**EXERCISE DETAILS**
For the records that follow, return only the count of lines containing the string "agent".

**DATA TO EXAMINE**
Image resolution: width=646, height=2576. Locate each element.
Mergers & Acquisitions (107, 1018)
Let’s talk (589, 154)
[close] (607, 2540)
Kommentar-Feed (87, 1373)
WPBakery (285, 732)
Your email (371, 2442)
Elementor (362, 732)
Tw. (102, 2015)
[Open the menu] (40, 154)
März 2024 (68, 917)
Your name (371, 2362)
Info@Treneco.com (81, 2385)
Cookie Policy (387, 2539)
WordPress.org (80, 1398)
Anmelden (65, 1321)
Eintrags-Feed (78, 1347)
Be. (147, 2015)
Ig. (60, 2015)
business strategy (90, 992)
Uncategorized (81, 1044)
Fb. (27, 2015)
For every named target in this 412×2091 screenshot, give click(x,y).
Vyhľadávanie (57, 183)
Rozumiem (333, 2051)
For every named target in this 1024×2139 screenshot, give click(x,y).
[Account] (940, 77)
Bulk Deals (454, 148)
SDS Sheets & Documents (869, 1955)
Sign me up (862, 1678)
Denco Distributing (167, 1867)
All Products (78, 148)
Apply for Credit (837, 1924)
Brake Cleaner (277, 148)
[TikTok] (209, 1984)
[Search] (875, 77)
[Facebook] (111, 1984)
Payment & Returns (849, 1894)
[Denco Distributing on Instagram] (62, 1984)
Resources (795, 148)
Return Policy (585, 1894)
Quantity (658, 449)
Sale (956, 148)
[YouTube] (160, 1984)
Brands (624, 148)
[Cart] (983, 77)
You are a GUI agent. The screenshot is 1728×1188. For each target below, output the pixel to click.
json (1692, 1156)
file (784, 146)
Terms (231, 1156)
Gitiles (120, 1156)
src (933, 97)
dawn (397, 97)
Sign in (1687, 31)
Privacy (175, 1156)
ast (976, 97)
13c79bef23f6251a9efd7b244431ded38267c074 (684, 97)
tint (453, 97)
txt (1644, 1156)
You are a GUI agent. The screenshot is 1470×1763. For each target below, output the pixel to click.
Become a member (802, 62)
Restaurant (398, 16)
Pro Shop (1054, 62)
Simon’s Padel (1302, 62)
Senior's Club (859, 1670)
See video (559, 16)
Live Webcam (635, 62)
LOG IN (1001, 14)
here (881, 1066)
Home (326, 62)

**WRITTEN RESPONSE**
2